La commission vous précise, d’autre part, qu’elle considère, comme elle l’a rappelé dans son avis de partie II n° 20195555 du 23 avril 2020, qu’une liste d'admission à un examen, un concours ou un processus de sélection administratif, qui ne fait apparaître ni notes, ni appréciations littérales - quand bien même, par ailleurs, elle ferait apparaître le classement des candidats par ordre de mérite - n’est pas au nombre des documents par lesquels il est porté une appréciation ou un jugement de valeur sur des personnes physiques au sens des dispositions du 2° de l'article L311-6 du code des relations entre le public et l'administration.
En revanche, elle considère que la communication à un tiers de documents concernant des personnes non admises à un examen ou à un concours révélerait une appréciation ou un jugement de valeur sur des personnes physiques nommément désignées et porterait atteinte à la protection de la vie privée des intéressés. Ces documents ne sont donc communicables, sur le fondement du droit d’accès aux documents administratifs, qu'à chaque personne intéressée, pour ce qui la concerne.
La commission vous rappelle, enfin, qu'un document préparatoire est exclu du droit d'accès prévu par l’article L311-2 du code des relations entre le public et l’administration aussi longtemps que la décision administrative qu'il prépare n'est pas intervenue ou que l'administration n'y a pas manifestement renoncé, à l'expiration d'un délai raisonnable.
En application de ces principes, la commission estime, en premier lieu, que la liste des candidats sélectionnés par la commission dans le cadre du dispositif prévu par l’article 93 de la loi du 6 août 2019, n’est communicable qu’une fois que vous aurez pris les décisions de détachement.

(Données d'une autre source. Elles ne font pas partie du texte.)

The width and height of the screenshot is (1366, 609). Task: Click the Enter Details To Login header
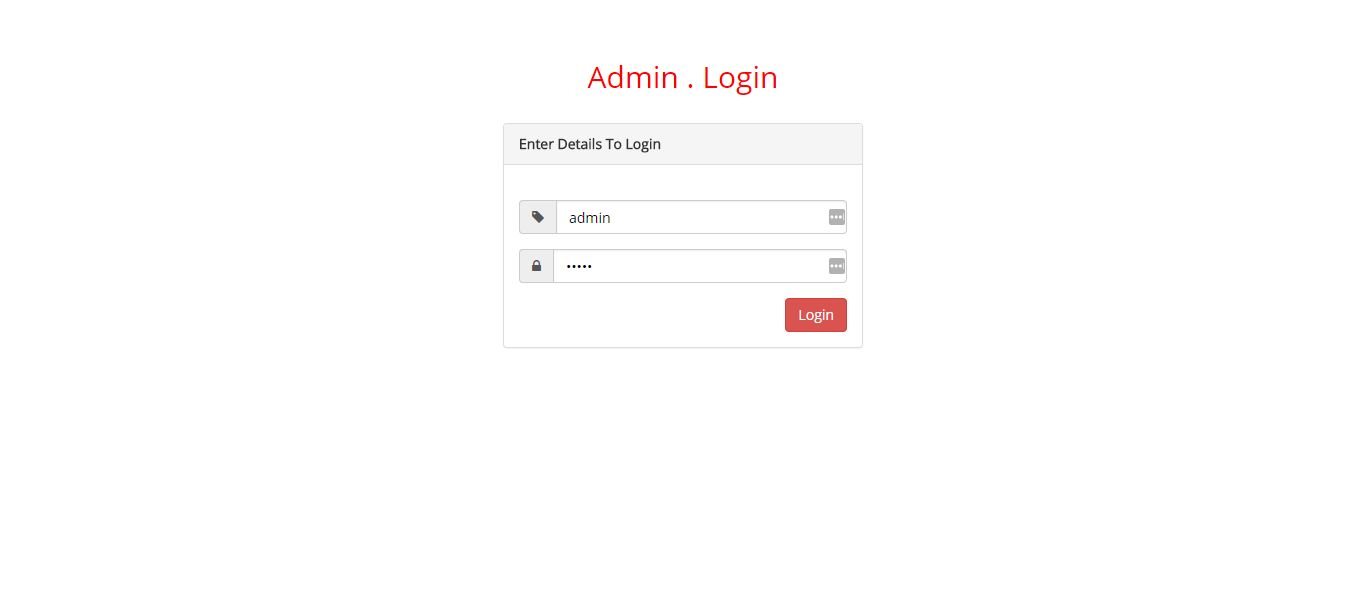590,144
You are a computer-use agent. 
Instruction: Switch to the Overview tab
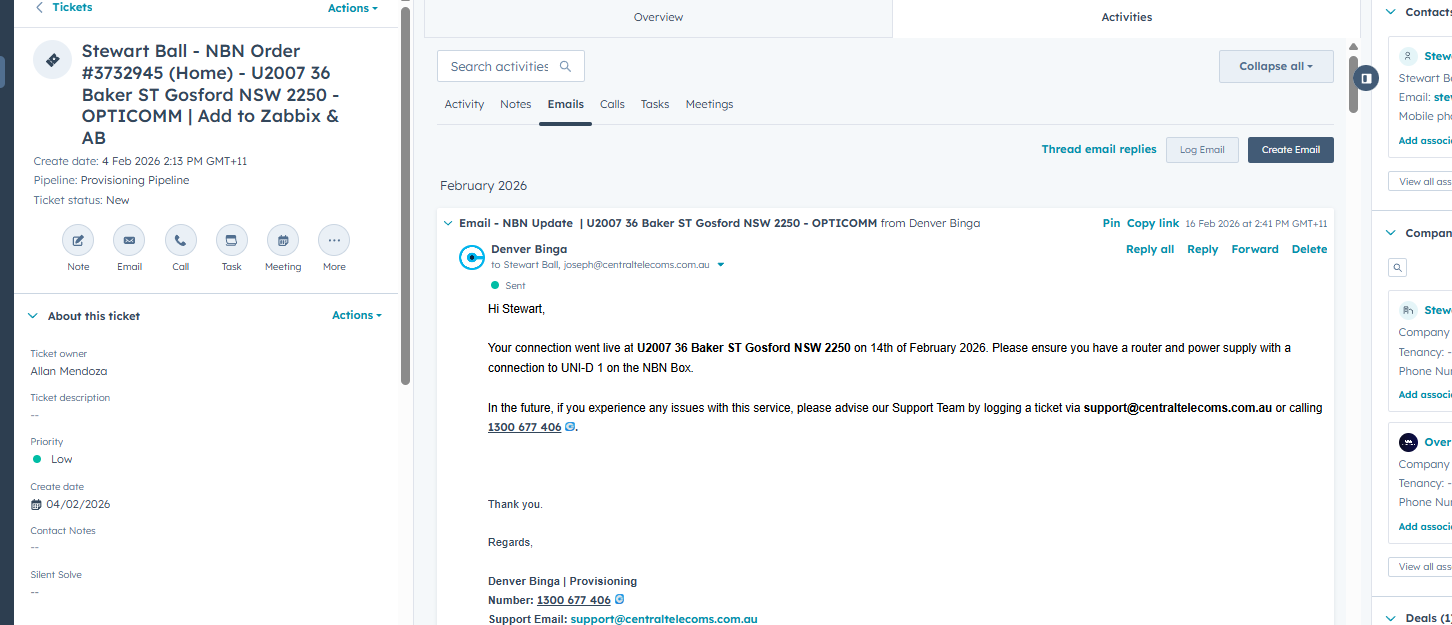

En second lieu, la commission considère que cette liste, qui se borne à désigner les candidats sélectionnés dans le cadre d’un processus de sélection administratif, quand bien même ces candidats n’ont pu y participer qu’à raison de leur situation de handicap, est communicable à toute personne qui en fait la demande, en application de l’article L311-1 du code des relations entre le public et l’administration, pour les seuls candidats que vous avez finalement retenus.
Ainsi, la commission vous conseille de communiquer les procès-verbaux sollicités sous réserve que le processus de sélection soit achevé, c’est-à-dire que vous ayez pris les décisions de détachement, et sous réserve d’occulter le nom des personnes que vous n’avez pas retenues pour le détachement.